= WORK TO BE COMPLETED =
Extract exactly and only the lines from the one containing "Given: Select the" through the end of the entries below. Pictures should not appear in the copy.

[[ DATASET RECORDS open ]]

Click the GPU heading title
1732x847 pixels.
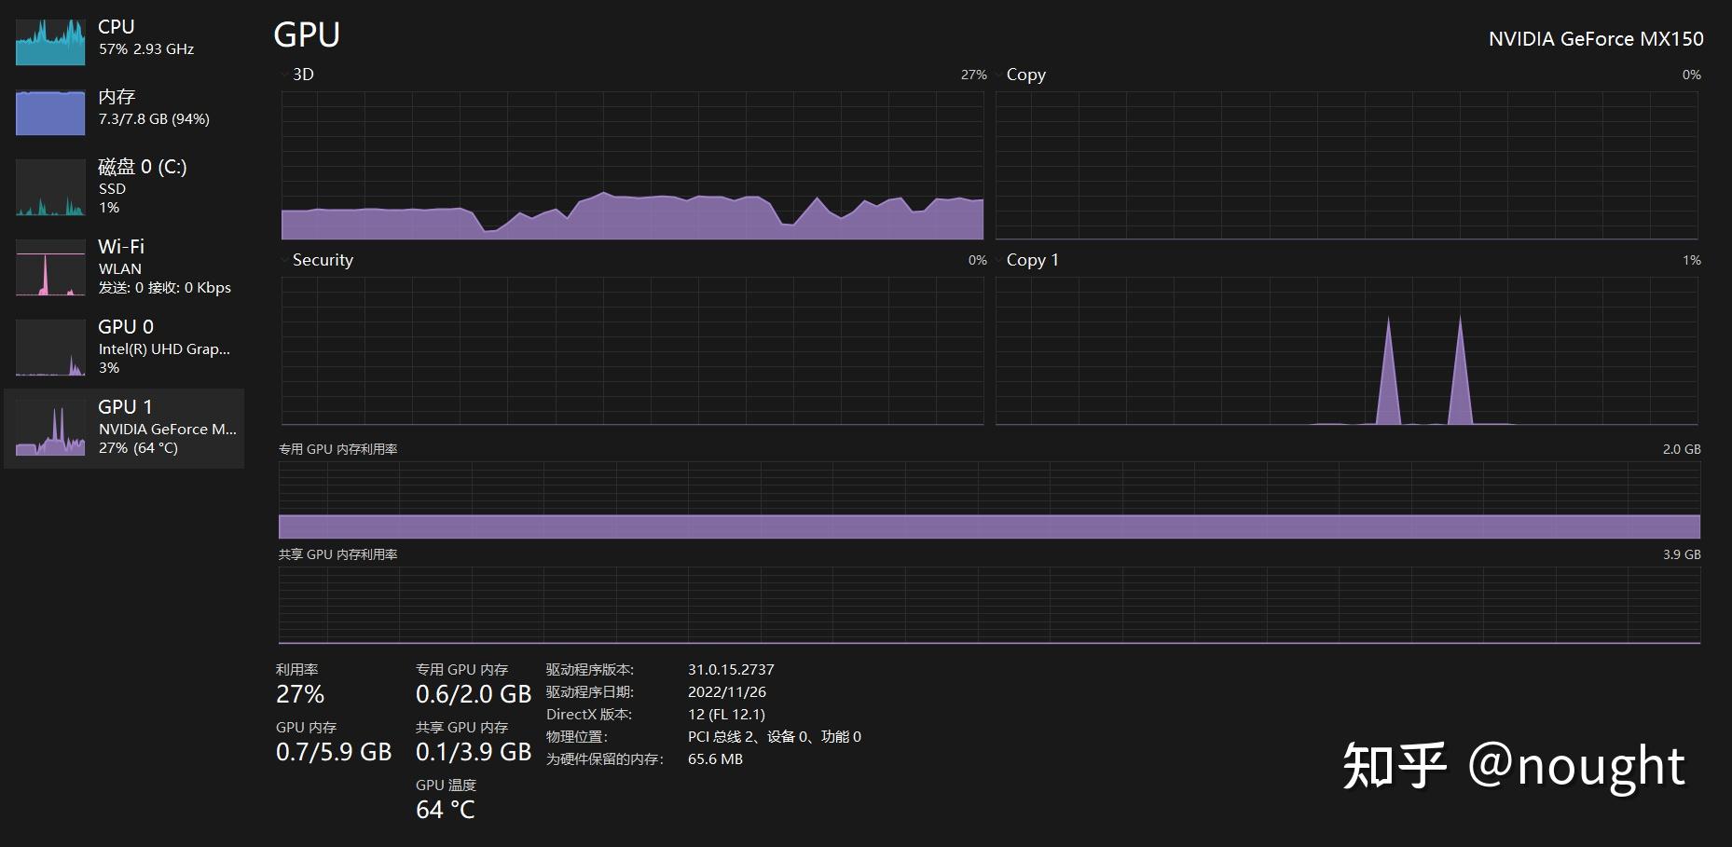click(x=307, y=34)
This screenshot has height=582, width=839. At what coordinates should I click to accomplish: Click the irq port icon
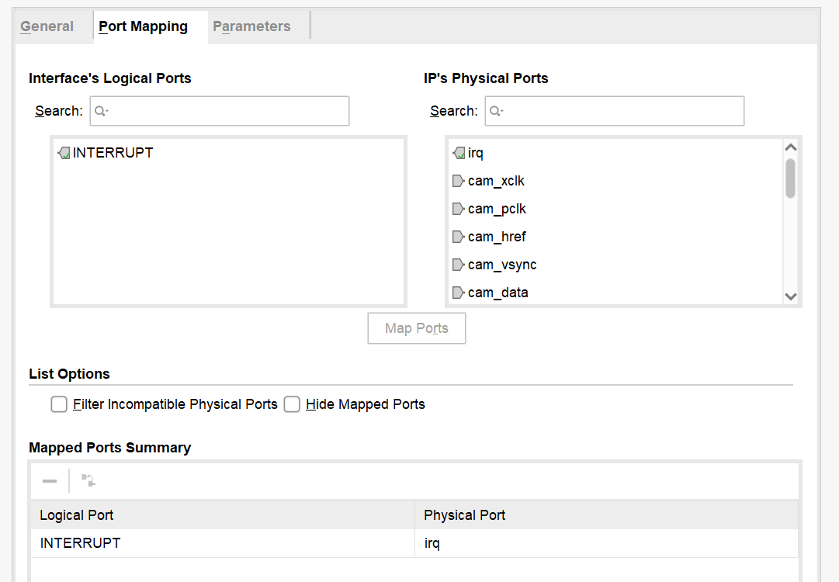[x=459, y=153]
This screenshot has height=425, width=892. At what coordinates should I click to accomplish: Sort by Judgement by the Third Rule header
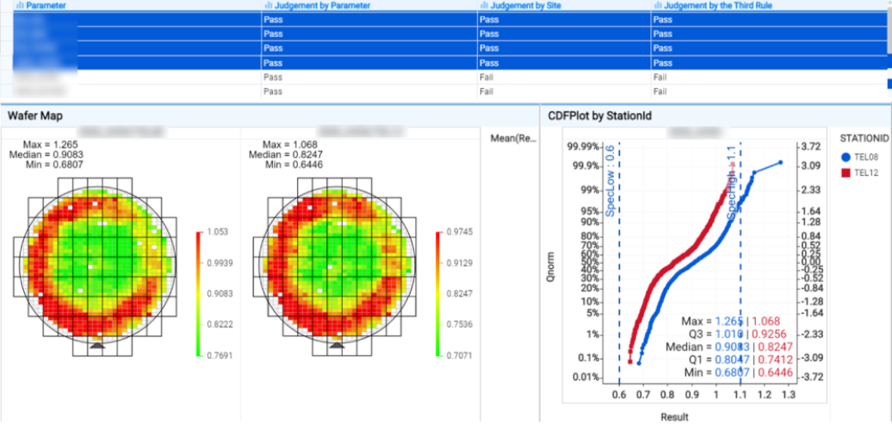(709, 5)
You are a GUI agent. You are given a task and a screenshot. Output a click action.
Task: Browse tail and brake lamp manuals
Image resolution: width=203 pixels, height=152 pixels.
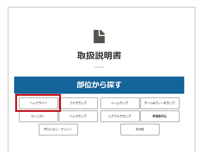160,103
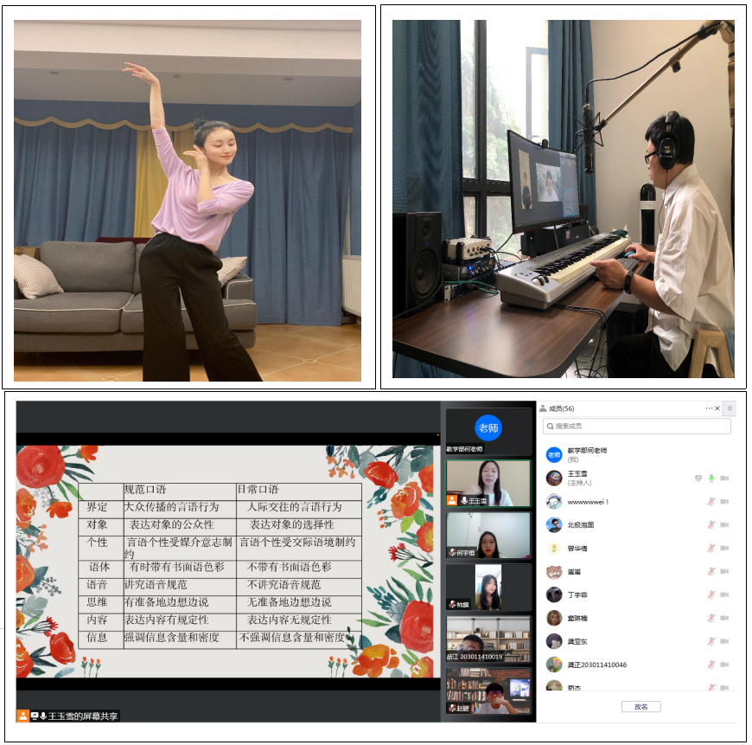752x745 pixels.
Task: Select the blue 老师 avatar video tile
Action: coord(488,429)
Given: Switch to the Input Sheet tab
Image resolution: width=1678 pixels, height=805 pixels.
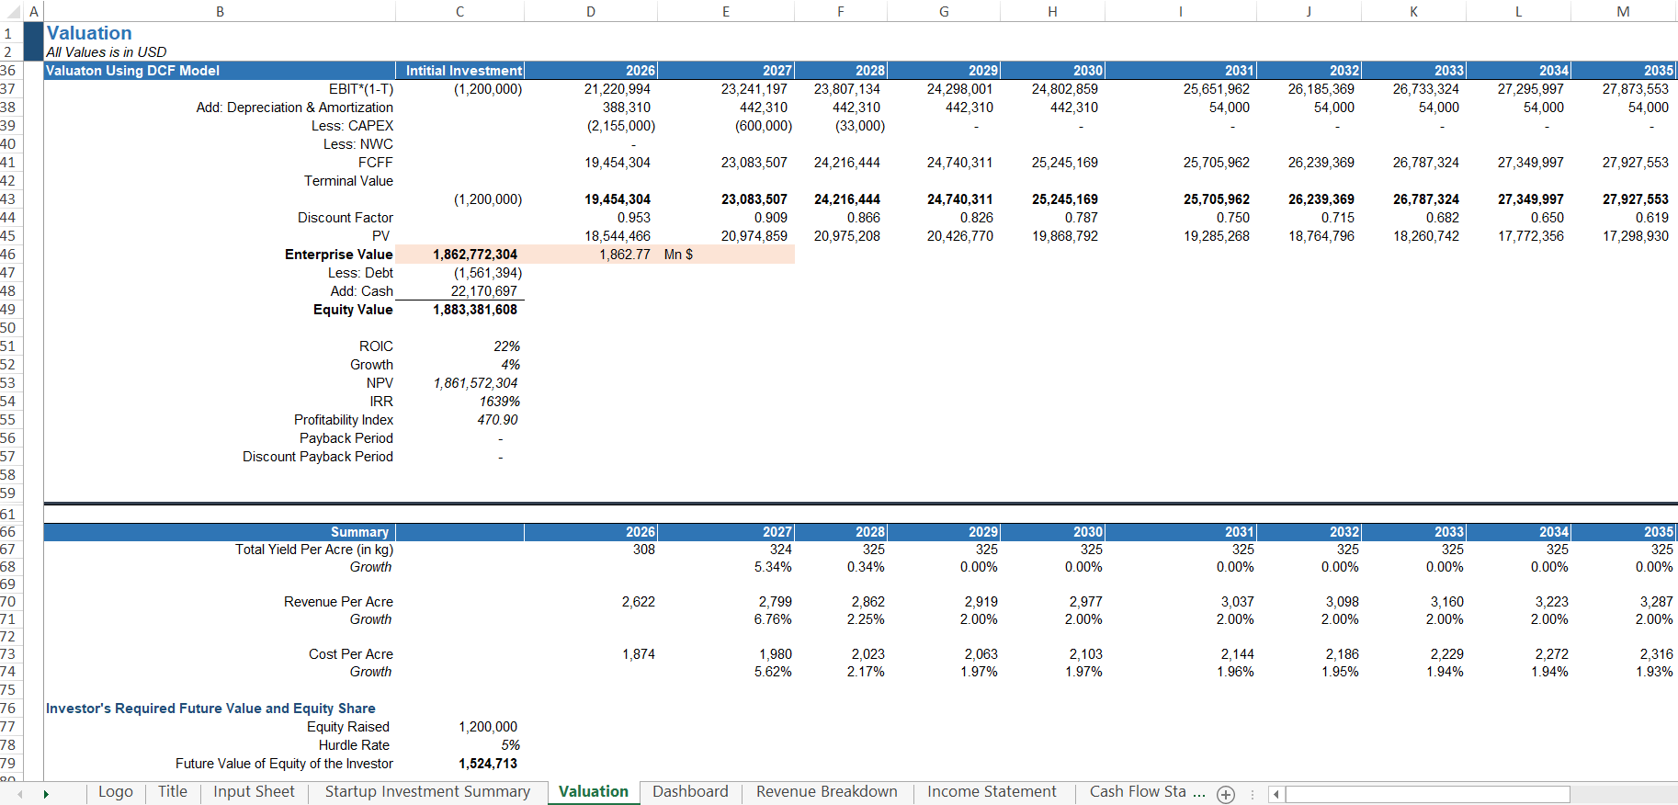Looking at the screenshot, I should pos(254,792).

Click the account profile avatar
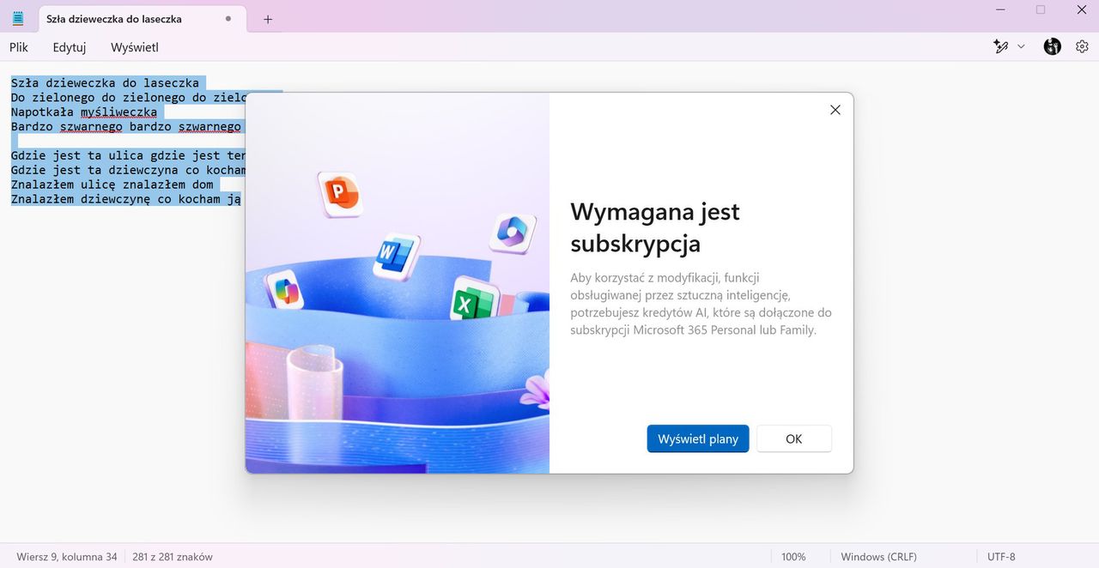1052,46
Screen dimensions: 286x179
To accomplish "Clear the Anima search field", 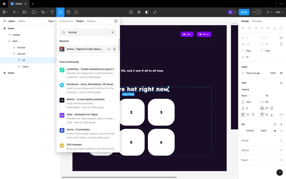I will [112, 32].
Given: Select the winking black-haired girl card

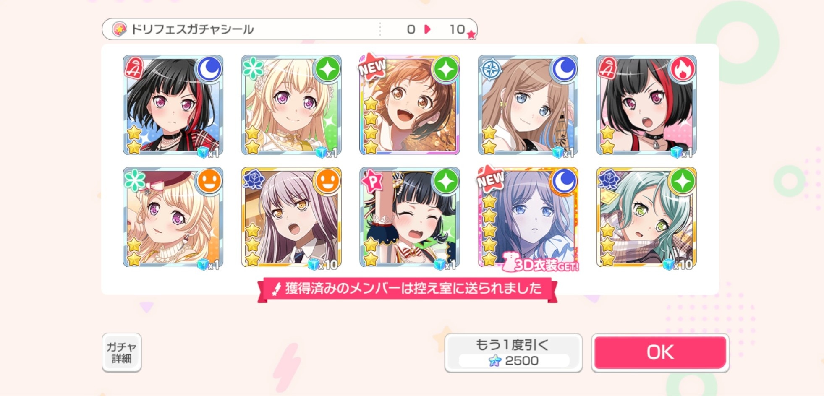Looking at the screenshot, I should coord(409,217).
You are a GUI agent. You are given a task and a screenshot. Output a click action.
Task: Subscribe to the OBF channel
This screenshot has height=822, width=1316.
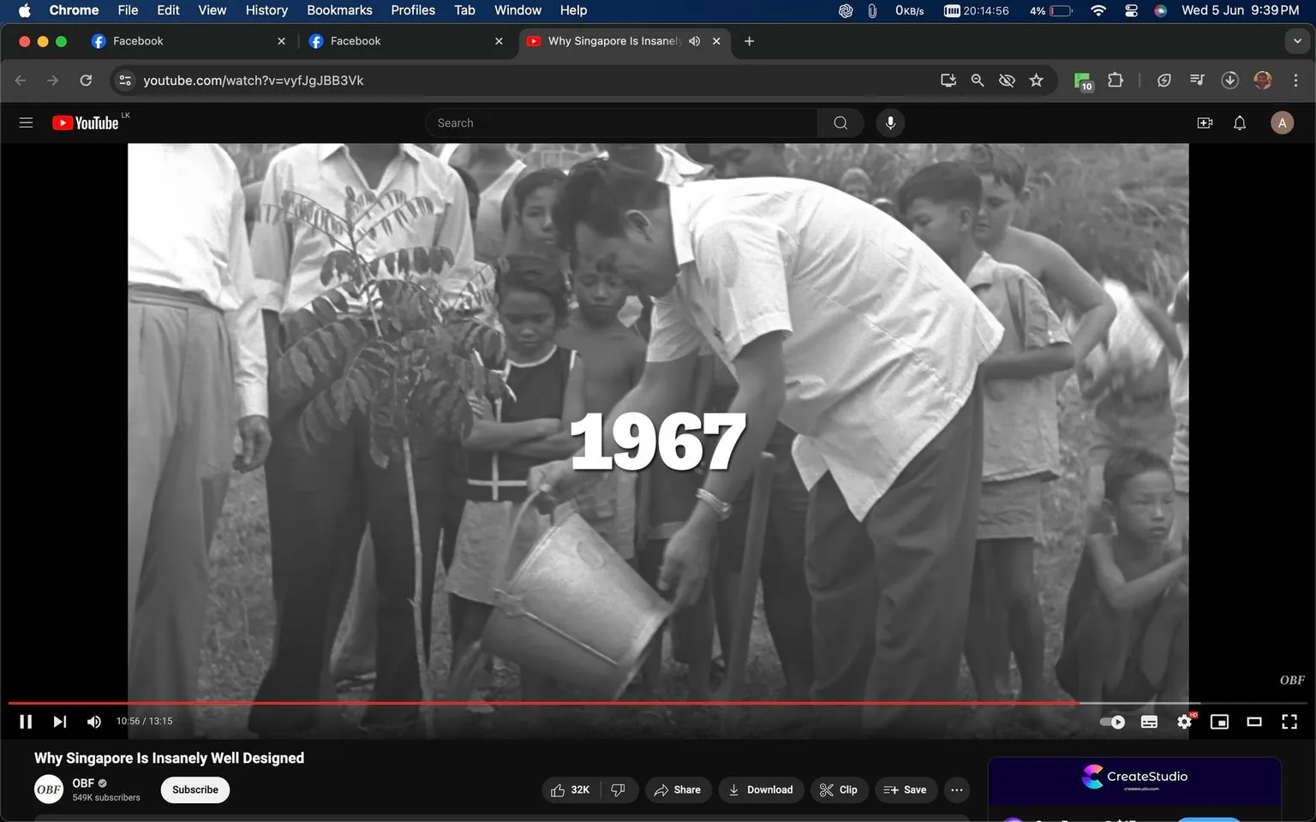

[[ DATASET RECORDS closed ]]

= RESPONSE BELOW =
Given: Select the winking black-haired girl card

Looking at the screenshot, I should coord(409,217).
You are a GUI agent. You are given a task and a screenshot. Output a click action.
Task: Subscribe to the OBF channel
This screenshot has height=822, width=1316.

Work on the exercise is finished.